In the gospel of John chapter six, Jesus emphasized the importance of faith for understanding his presence in the bread. The verb pisteuo ("believe") is used 98 times in this gospel. This points to the importance of faith for understanding what is asserted by Christians. St. Thomas quotes St. Cyril in emphasizing faith as a basis for understanding. St. Augustine writes, "I believe in order to understand, I understand the better to believe" Over time, the dogma was clarified and preserved, and presented consistently to catechumens. A contemporary explanation of Christ's presence would give a holistic explanation of its meaning: "The Baltimore Catechism portrayed a sacrament as 'an outward sign instituted by Christ to give grace.' In our perspective sacraments are symbols arising from the ministry of Christ and continued in and through the Church, which when received in faith, are encounters with God, Father, Son and Holy Spirit. In both definitions, four key elements can be identified: sign-symbol, relation to Christ, effectiveness or power, and what is effected, brought about or produced."

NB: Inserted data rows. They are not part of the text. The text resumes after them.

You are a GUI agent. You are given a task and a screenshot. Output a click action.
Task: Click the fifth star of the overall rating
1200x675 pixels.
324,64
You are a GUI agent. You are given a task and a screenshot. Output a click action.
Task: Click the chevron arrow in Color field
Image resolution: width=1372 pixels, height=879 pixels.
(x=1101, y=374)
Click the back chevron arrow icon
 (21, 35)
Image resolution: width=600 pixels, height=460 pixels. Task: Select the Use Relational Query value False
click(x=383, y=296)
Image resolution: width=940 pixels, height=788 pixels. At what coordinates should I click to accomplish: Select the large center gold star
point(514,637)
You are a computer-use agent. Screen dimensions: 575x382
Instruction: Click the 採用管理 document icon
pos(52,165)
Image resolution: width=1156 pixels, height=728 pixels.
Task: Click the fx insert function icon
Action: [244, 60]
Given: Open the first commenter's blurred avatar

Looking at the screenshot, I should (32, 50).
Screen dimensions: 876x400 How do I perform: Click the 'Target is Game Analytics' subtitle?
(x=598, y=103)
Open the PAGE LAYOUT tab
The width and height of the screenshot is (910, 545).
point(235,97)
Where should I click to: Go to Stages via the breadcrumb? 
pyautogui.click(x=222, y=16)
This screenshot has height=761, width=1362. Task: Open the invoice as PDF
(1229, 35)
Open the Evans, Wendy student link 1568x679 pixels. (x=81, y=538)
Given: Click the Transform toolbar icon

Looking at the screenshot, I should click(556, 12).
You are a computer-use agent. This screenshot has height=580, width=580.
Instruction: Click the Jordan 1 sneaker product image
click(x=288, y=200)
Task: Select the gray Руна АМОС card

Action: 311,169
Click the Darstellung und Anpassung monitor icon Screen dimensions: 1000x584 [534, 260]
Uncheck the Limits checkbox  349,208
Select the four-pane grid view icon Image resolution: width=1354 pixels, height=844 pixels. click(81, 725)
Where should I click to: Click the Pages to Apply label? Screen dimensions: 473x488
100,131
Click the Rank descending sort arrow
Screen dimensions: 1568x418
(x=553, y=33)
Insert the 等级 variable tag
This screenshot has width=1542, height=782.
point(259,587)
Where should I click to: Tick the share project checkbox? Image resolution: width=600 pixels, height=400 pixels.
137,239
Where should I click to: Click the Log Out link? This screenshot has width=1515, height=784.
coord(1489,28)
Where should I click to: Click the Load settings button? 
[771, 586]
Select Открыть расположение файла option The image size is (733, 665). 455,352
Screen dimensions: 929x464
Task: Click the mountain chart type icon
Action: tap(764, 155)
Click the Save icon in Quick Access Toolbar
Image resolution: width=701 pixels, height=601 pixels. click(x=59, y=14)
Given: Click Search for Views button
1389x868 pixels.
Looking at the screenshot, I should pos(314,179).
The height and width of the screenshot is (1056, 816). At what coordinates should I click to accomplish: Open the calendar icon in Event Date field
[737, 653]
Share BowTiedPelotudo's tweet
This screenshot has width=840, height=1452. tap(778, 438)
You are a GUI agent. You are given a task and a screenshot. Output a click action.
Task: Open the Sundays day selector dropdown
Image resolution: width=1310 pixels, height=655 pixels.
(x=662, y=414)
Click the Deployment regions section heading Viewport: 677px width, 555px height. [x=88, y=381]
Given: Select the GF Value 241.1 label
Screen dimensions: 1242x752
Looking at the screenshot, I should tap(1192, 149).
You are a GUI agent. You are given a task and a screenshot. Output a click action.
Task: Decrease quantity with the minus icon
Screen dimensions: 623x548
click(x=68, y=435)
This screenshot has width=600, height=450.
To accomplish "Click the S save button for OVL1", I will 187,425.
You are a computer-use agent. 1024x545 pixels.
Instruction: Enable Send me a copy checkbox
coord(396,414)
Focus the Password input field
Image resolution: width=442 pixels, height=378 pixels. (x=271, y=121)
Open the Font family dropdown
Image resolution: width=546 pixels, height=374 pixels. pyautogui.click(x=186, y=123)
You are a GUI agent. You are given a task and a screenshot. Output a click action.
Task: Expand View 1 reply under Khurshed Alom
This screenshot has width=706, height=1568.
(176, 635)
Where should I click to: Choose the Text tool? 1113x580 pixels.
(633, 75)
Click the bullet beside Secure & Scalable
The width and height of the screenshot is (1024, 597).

Other historical Eucharistic dogmas

Also a part of Church teaching are the need for a special minister for the celebration of the Eucharist; and the lasting presence of Christ in the bread and the respect that should be shown to the bread. St. Ignatius of Antioch, c.  110: "Let that be considered a valid Eucharist which is celebrated by the bishop, or by one whom he appoints". From St. Cyril of Alexandria, c. 440: "I hear that they are saying that the mystical blessing does not avail unto sanctification, if some of [the Eucharistic species] be left over to another day. They are utterly mad who say these things; for Christ is not made different, nor is His holy body changed, but the power of the blessing and the life-giving grace is uninterrupted in Him". And Tertullian, 211: "We take anxious care lest something of our Cup or Bread should fall upon the ground". Pope Innocent III, 1208: "[H]owever honest, religious, holy, and prudent anyone may be, he cannot nor ought he to consecrate the Eucharist nor to perform the sacrifice of the altar unless he be a priest, regularly ordained by a visible and perceptible bishop". The consecrated hosts are not merely changed permanently into Eucharist, but are due the worship of latria. In early counter-Reformation times, Pope Julius III wrote in 1551: "There is, therefore, no room left for doubt that all the faithful of Christ in accordance with a custom always received in the Catholic Church offer in veneration the worship of latria which is due to the true God, to this most Holy Sacrament".

Eucharistic adoration 
The Catholic Church approves private, devotional adoration of the Eucharistic Christ, individually or in groups, for a brief "visit to the Blessed Sacrament", a Holy Hour, the Forty Hours' Devotion or other Catholic devotions. The meaningfulness of this is evident from the number of churches that offer Exposition of the Blessed Sacrament on a regular basis. She also calls Catholics to keep in mind the greater value of the Mass for interpreting the full meaning of the Eucharist: "Popular devotions … should be so drawn up that they harmonize with the liturgical seasons, accord with the sacred liturgy, are in some fashion derived from it, and lead the people to it, since, in fact, the liturgy by its very nature far surpasses any of them."  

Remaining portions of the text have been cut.